– Елизавета Максимовна, вы, конечно, того-этого, извините, я ведь без образования, педагог, можно сказать, никакой, но вот нехорошо как-то это всё. Детей ведь легко обозлить, а они ведь потом взрослыми станут…
Учительница удивлённо задрала густые мужские брови:
– Я, дорогой Григорий Иванович, всю жизнь в школе проработала. Имею только поощрения и благодарности. И, кстати, действительно, – высшее педагогическое (она сделала ударение) образование. И, смею вас уверить, отлично обойдусь без ваших непрофессиональных советов.
– Ну да, того-этого… – лицо учителя задёргалось. Он нервно переждал и решительно добавил:
– И всё-таки, скажу вам прямо, хоть вы и завуч, после такого я бы, будь моя воля, вас к детям и на пушечный выстрел не подпустил бы, да.
– Меня?! – превращаясь в «светофор», взвилась учительница. – Да это вас, извините за откровенность, если на то пошло, на десять выстрелов подпускать нельзя! «Того-этого!» – передразнила она. – От одного вашего дёрганья с ума сойти можно! Держим тут вас из жалости, между прочим! Ах, фронтовик, фронтовик!!! Да настоящие фронтовики – или калеки, или в могилах. А у вас только контузия, а туда же! Разобраться ещё надо, чем вы во время войны занимались. Может, пели по штабам, а?
Григорий Иванович согнул плечи, как от удара:
– Ну что ж, того-этого, уважаемая, вы уж простите, что я живой, и что с руками, с ногами. В могиле, оно, конечно, того-этого, почётней, да. Ну уж так сошлось… Нелепо для вас…
Он, накренившись как-то вбок, медленно вышел из учительской. Все загудели. С одной стороны, мужик он хороший, дети его любят, а с другой – с завучем спорить кому захочется?..
…Через неделю наш школьный хор торжественно отправлялся на смотр художественной самодеятельности. Мы были отменно подготовлены нашим Григорием Ивановичем и вернулись с полной победой: первым местом и почётной грамотой. Однако спустя несколько дней на педсовете Елизавета Максимовна решительно объявила:
– Администрация школы выражает благодарность учителю музыки и пения Островскому Григорию Ивановичу, но, однако (поймите нас правильно!), мы решили, Григорий Иванович, больше на смотры вас не посылать. А хоровой кружок будет вести молодой специалист, который с завтрашнего дня приступает к работе. Вам, Григорий Иванович, мы оставляем только «часы». Мы, конечно, все вас уважаем, но, извините, жизнь есть жизнь. Нам позвонили из… ну, вы понимаете, начальство, одним словом. И они правы! Что это за рожи, спрашивают, корчит ваш музыкант?! Ему большие люди грамоту вручают, а у него лицо, как у клоуна, дёргается. Так что, Григорий Иванович, для вас школа – школой, мы уже привыкли, а на люди, извините, незачем.

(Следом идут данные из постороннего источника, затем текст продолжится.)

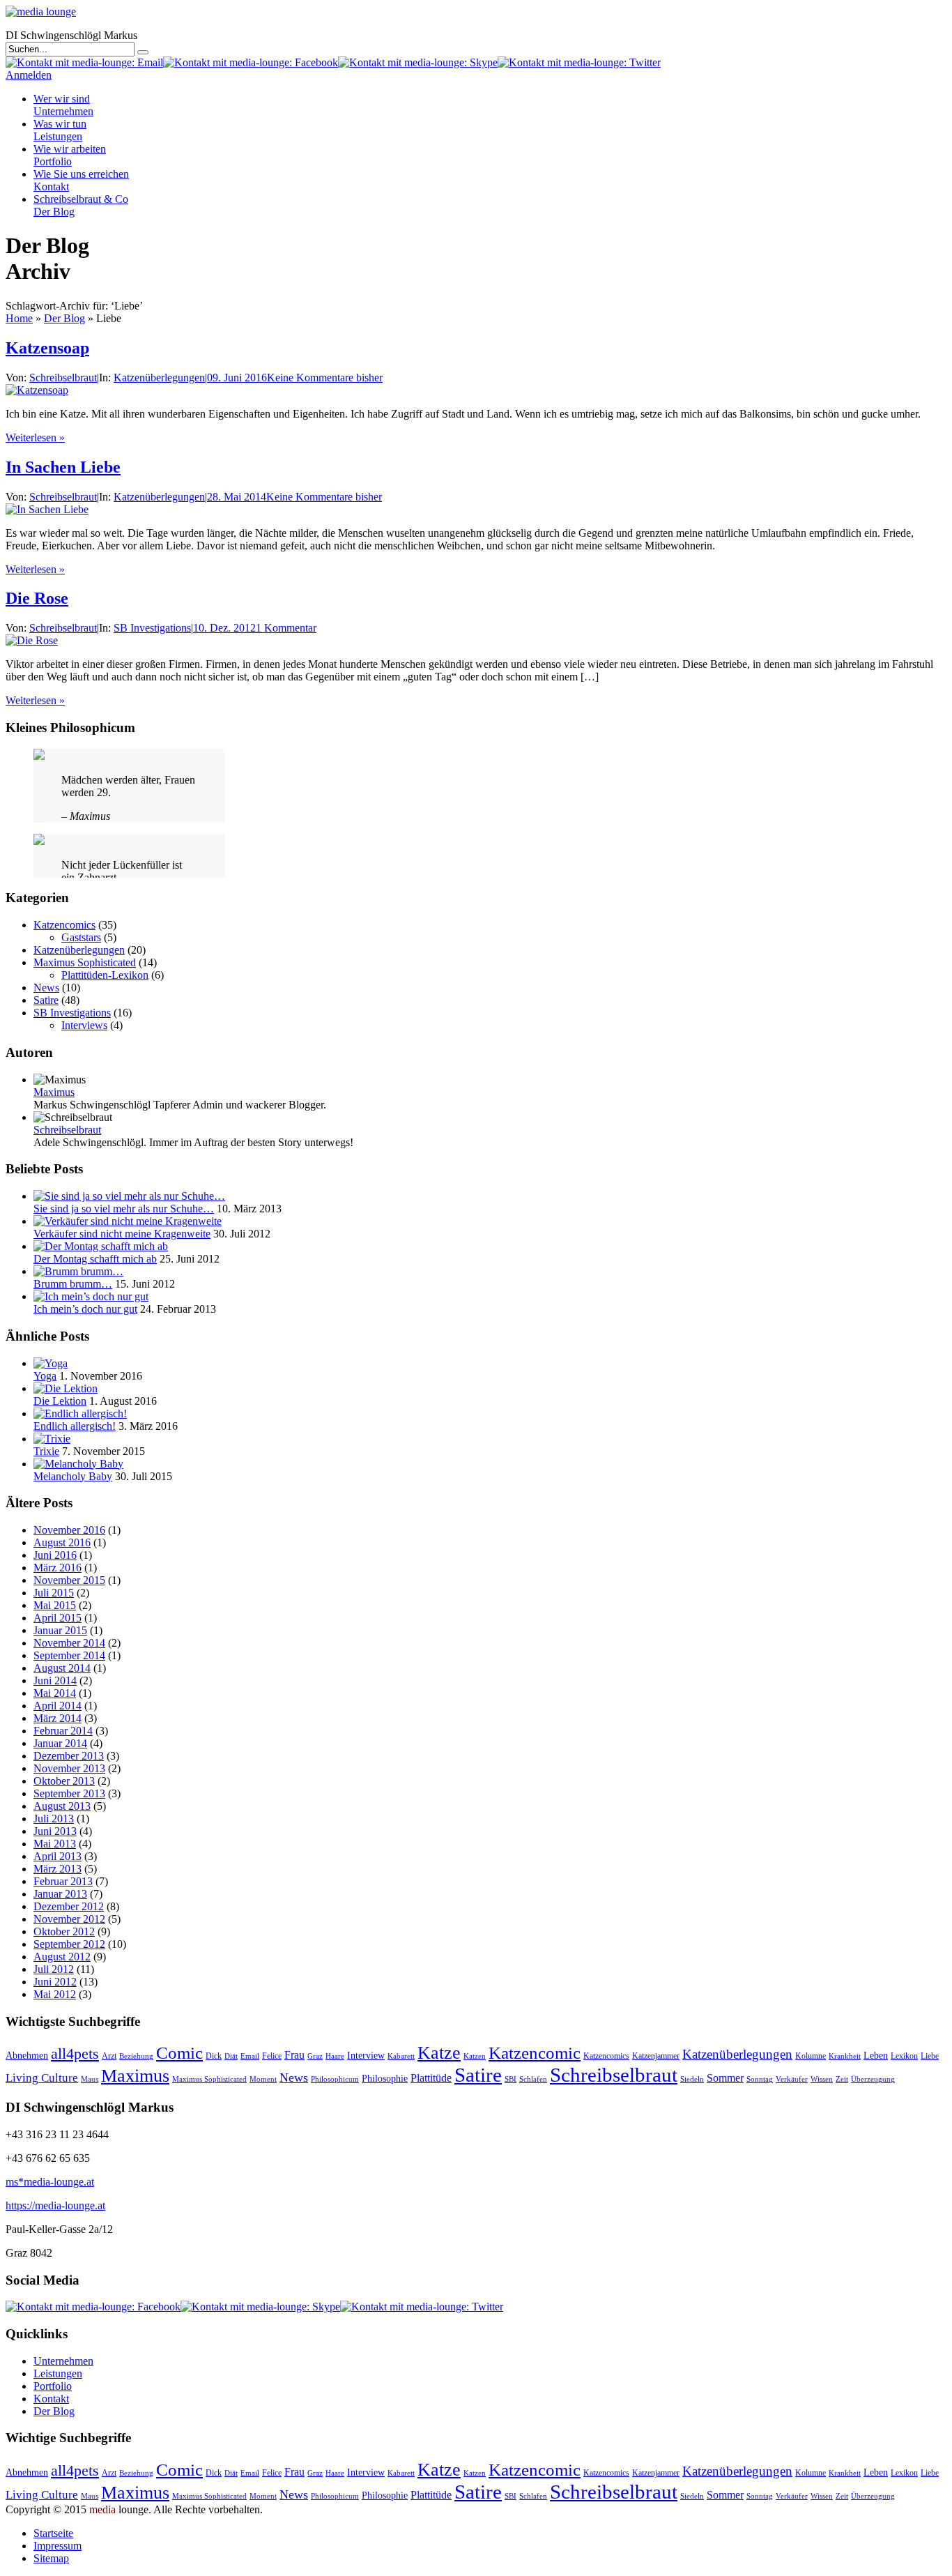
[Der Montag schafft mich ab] (100, 1246)
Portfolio (69, 155)
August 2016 (62, 1542)
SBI (510, 2079)
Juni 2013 (55, 1831)
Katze (439, 2052)
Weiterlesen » (35, 437)
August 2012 (62, 1957)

– Да я ничего, того-этого, мне и самому… – растерянно и огорчённо развёл он руками…
А на другой день Григорий Иванович не вышел на работу: он умер от инфаркта.
…Спасибо Вам, дорогой Учитель с нелепым прозвищем, за то, что Вы были в нашей жизни. Низкий Вам поклон и вечная память.
Пятый пункт
«Кодекс чести молодого педагога» – так называлось то, что Леночка (а с этого дня – Елена Васильевна) должна была торжественно прочесть со сцены. Это был её первый день работы в школе. Профком, устроивший после уроков праздник для учителей, опять же, по традиции, с шутками и напутствиями, принимал в педагогическую семью нескольких молодых коллег, в том числе и учителя биологии Костенко Елену Васильевну.
Праздник получился очень душевный, почти домашний, и Леночка радовалась, что ей удалось попасть именно сюда, где каждый, чувствовалось, неравнодушен к другому. Вечером, в общежитии, она ещё раз внимательно перечитала «Кодекс» и отметила, что он написан очень даже толково и с выдумкой. Особенно понравился пятый пункт: «Педагог! Не будь равнодушен! Лекарство от равнодушия – добро, которое должно быть с кулаками.»